As the winter turns cold, I take another plunge into the depths of horror, exploitation, sex and death with a range of releases which vary widely in style and nationality. I just can’t stay away from this stuff – maybe I need therapy?
Criterion’s new Blu-ray presents Luchino Visconti’s darkly perverse The Damned in a new 2K restoration whose dense colours emphasize the gloom hanging over a powerful German industrial family collapsing under the weight of its own decadence as the Nazis consolidate their political power in the early 1930s.

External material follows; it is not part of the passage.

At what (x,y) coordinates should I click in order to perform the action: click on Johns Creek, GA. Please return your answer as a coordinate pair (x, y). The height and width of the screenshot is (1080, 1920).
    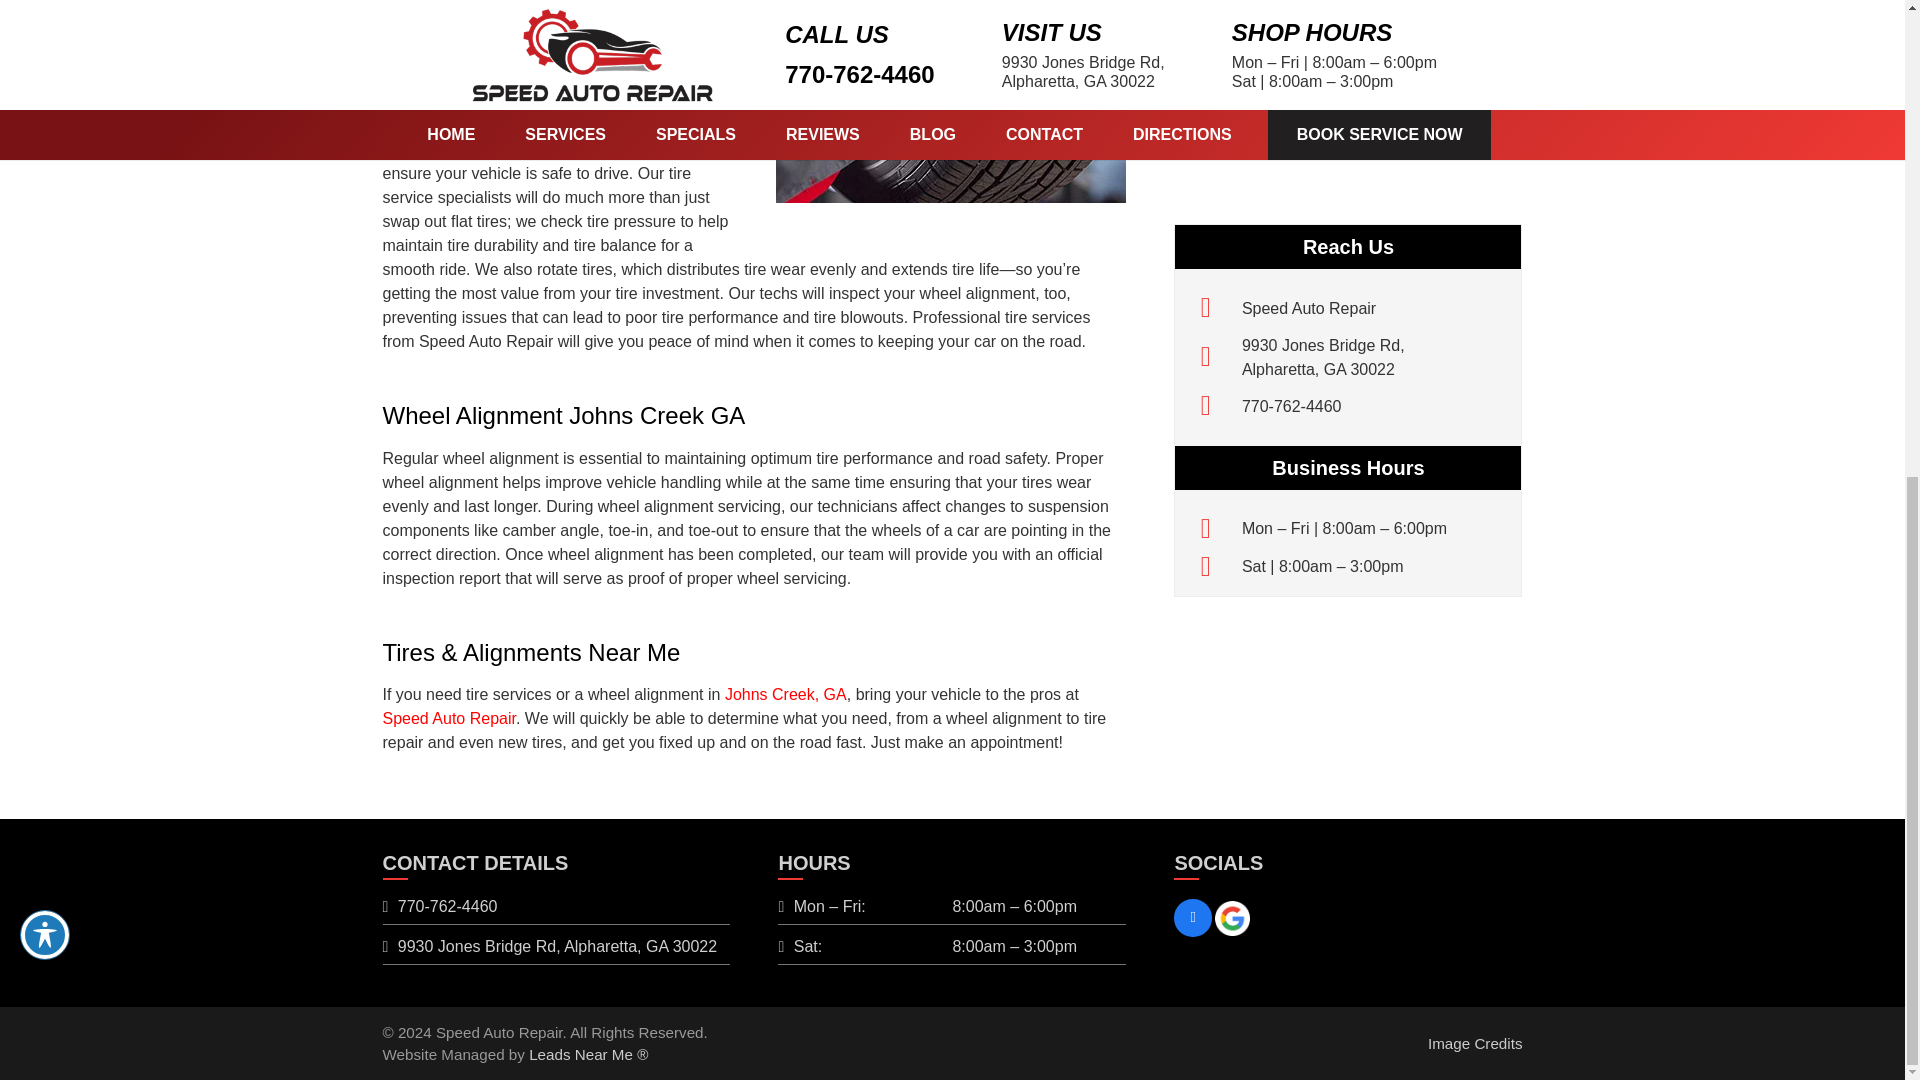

With their second pair of releases, the folks at Cauldron Films have again dug deep into the fringes of genre movie-making, this time unearthing Sergio Pastore’s The Crimes of the Black Cat (1972), an Italian giallo from the peak period of that genre, and Tomas Aznar’s Beyond Terror (1980), a Spanish film which begins as a nihilistic story about a gang of vicious criminals and morphs into a supernatural revenge narrative.
A selection of European genre movies from the 1970s and ’80s ranges from sadistic killers to cannibals to elegant vampires, from bad fashions and electro-pop music to old families sinking into decadence, from masters of exploitation like Sergio Martino, Lucio Fulci, Umberto Lenzi and Ruggero Deodato to the artful Harry Kümel.